I was working on a hunch that Claire Bingley’s father had flown into Cairns to confront me, and that it wasn’t the kind of mission that would be extended out so that he could go sightseeing, maybe catch a jumping crocodile cruise. I figured he’d have left my house and gone right back to the airport to catch a plane home. The whole mission seemed badly planned, spur-of-the-moment. He might have seen a reflective feature story mentioning me and snapped. Might have just been thrown out by his wife. Maybe something had happened with Claire. He’d acted out of rage, and now that the deed was done and the dream was broken he’d be running, wondering if I’d called the police, if they’d answer, if they’d be waiting for him at the terminal.
I drove to Cairns airport, speeding all the way, now and then scratching at my bruised nose as blood dried inside my nostrils. I didn’t know if I’d find him.
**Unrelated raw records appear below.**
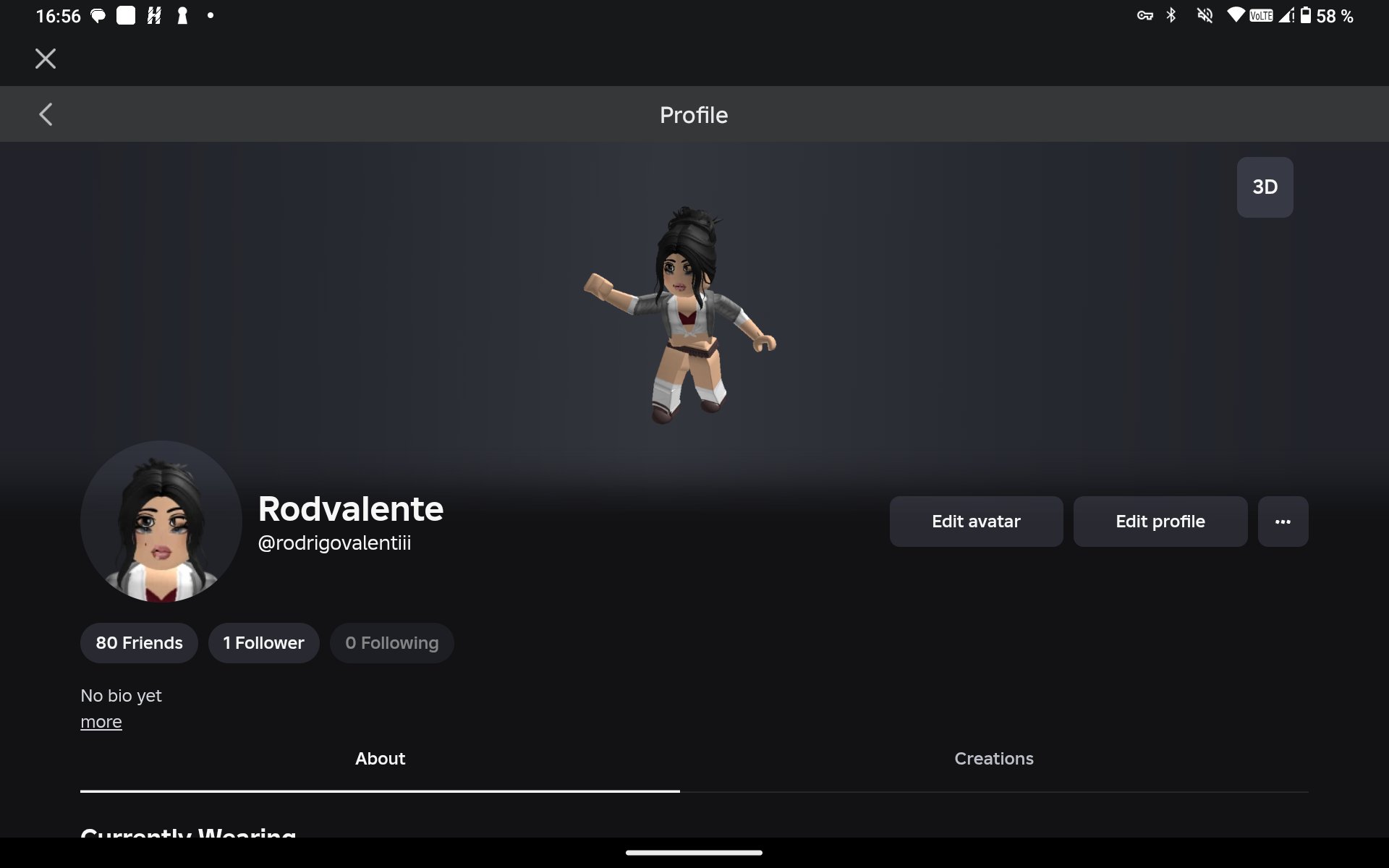Open the 80 Friends list
The height and width of the screenshot is (868, 1389).
[x=139, y=643]
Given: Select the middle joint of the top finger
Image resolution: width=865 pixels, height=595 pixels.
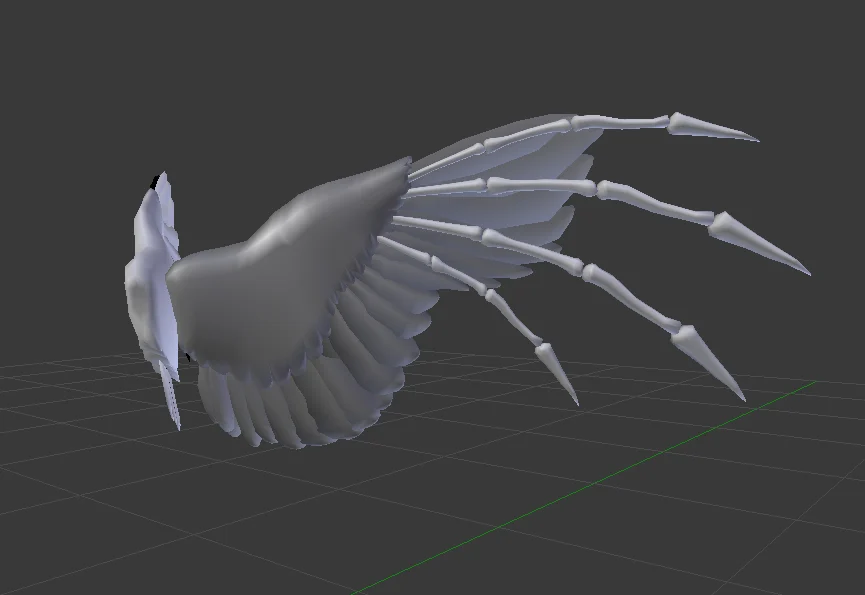Looking at the screenshot, I should 574,122.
It was a terribly long shot. But I’d been too terrified to say what I needed to say at my house, and the man had been too angry to hear it.
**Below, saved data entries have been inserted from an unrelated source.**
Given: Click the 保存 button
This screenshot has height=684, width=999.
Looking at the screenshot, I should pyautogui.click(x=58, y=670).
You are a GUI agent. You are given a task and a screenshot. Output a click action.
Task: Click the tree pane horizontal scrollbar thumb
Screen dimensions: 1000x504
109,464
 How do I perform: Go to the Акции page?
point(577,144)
I parked in the short-term parking lot and walked across the front of the long, squat buildings, looking in the windows at the empty check-in counters, receiving worried looks from the red-jacketed receptionists as I passed. The front of my shirt was splattered with blood, and I limped heavily on my left side, one arm hugged close to my body to brace what were probably cracked ribs against the jolting of my steps.